What the task asks
Put the items from the start through the line that contains "will click(111, 327)." into a Markdown table with the columns Row and Line. Give each line its own numbered row and leave out any blank lines.

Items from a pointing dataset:
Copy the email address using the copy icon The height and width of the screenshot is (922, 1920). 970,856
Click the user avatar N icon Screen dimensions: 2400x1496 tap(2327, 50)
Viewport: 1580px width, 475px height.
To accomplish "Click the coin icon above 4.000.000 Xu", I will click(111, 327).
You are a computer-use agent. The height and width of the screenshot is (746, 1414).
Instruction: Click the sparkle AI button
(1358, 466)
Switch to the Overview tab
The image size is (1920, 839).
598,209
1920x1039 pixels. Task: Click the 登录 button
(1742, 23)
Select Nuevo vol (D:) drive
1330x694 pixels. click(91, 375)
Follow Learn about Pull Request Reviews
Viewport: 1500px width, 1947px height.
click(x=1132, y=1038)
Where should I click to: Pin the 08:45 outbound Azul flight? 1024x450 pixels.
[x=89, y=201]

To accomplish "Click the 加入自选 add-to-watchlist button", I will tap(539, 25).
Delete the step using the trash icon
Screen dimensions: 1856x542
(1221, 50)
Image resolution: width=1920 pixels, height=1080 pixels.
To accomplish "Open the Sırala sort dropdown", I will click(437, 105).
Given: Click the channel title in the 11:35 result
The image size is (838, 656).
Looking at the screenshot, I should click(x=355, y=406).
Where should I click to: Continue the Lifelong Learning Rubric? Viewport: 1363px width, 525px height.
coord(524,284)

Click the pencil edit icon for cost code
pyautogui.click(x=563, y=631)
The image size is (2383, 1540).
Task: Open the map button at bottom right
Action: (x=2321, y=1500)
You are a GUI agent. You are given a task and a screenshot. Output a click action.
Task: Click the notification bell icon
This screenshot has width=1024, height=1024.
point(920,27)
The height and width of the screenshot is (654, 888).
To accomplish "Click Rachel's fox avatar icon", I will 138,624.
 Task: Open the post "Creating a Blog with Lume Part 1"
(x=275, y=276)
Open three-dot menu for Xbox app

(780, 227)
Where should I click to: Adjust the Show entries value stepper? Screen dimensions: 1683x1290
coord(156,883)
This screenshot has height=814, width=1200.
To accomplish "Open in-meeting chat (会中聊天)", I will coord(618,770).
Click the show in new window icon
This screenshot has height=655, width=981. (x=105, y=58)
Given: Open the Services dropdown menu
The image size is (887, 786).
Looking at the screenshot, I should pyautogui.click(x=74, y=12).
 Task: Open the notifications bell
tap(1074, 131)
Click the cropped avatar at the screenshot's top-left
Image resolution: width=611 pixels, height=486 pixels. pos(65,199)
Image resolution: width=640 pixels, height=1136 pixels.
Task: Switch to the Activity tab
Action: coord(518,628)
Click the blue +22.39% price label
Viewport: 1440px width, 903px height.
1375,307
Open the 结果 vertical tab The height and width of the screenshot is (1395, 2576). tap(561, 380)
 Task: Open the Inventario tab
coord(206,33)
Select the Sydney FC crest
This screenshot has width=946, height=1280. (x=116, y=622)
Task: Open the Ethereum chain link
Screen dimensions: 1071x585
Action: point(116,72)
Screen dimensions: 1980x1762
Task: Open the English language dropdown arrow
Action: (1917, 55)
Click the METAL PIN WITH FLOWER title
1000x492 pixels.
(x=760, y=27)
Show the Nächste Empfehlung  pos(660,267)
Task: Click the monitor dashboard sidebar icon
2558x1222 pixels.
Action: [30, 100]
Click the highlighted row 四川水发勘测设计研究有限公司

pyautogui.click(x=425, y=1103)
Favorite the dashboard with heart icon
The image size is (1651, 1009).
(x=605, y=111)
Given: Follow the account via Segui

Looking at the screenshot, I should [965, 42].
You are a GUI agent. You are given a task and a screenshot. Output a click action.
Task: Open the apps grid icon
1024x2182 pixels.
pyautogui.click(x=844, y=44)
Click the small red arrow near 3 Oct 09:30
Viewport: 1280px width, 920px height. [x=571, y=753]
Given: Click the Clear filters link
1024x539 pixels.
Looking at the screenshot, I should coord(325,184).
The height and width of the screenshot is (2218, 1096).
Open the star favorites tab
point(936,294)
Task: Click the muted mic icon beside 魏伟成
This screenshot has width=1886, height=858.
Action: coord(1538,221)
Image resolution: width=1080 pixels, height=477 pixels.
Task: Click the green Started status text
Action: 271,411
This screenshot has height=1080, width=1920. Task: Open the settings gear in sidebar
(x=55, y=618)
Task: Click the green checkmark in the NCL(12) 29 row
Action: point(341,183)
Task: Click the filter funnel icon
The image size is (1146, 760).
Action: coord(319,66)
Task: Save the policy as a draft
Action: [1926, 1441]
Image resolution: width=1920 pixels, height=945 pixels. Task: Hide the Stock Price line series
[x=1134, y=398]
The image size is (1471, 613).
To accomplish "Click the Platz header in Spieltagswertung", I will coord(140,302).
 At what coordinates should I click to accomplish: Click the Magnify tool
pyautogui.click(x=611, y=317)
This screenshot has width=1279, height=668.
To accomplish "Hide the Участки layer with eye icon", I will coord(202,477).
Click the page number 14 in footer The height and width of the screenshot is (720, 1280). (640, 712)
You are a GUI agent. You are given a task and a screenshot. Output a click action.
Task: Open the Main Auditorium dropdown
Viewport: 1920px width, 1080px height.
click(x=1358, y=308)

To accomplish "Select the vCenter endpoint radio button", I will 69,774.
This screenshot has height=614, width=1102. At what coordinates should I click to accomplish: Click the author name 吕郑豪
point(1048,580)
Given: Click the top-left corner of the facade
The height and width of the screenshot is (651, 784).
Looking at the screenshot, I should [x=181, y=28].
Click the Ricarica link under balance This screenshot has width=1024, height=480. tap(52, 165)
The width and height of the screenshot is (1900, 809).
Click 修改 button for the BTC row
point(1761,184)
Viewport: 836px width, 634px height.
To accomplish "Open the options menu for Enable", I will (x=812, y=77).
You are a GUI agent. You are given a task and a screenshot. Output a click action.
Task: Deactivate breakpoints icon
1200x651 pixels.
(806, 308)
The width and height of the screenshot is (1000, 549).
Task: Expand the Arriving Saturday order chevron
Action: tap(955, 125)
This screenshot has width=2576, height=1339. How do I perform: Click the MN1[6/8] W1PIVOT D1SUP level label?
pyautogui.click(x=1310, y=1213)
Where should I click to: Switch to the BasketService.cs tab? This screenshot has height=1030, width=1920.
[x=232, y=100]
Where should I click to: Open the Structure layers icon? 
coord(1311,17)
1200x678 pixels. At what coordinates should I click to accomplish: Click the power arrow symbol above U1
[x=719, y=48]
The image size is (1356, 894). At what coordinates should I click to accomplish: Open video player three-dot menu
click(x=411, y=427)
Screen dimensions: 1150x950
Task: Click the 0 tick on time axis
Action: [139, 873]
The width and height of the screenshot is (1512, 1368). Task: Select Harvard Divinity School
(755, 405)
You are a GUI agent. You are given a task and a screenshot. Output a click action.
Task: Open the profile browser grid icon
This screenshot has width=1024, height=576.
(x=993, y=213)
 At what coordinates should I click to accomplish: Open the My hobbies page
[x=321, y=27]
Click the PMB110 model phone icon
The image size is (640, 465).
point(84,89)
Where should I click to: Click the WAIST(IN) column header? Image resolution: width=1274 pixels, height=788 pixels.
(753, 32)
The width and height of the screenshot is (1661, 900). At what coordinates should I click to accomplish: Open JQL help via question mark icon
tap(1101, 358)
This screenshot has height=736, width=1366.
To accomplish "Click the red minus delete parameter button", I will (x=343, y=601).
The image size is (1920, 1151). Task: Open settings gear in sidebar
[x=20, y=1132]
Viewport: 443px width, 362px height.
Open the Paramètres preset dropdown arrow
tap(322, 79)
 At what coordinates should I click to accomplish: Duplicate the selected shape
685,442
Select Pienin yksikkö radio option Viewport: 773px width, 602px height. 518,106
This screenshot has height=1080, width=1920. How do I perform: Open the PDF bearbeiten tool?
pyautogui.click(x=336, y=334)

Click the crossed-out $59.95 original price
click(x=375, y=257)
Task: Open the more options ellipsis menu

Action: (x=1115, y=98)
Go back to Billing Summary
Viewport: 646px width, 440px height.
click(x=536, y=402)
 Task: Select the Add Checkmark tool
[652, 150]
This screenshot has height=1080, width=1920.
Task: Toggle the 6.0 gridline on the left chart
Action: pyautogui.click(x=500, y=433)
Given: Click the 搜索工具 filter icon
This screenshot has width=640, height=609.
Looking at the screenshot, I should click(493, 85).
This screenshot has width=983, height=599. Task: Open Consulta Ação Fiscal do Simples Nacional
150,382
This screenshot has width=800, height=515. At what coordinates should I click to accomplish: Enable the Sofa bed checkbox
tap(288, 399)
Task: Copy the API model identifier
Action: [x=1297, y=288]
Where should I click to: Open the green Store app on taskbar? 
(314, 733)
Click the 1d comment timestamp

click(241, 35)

Answer to the problem
| Row | Line |
|---|---|
| 1 | Copy the email address using the copy icon The height and width of the screenshot is (922, 1920). 970,856 |
| 2 | Click the user avatar N icon Screen dimensions: 2400x1496 tap(2327, 50) |
| 3 | Viewport: 1580px width, 475px height. |
| 4 | To accomplish "Click the coin icon above 4.000.000 Xu", I will click(111, 327). |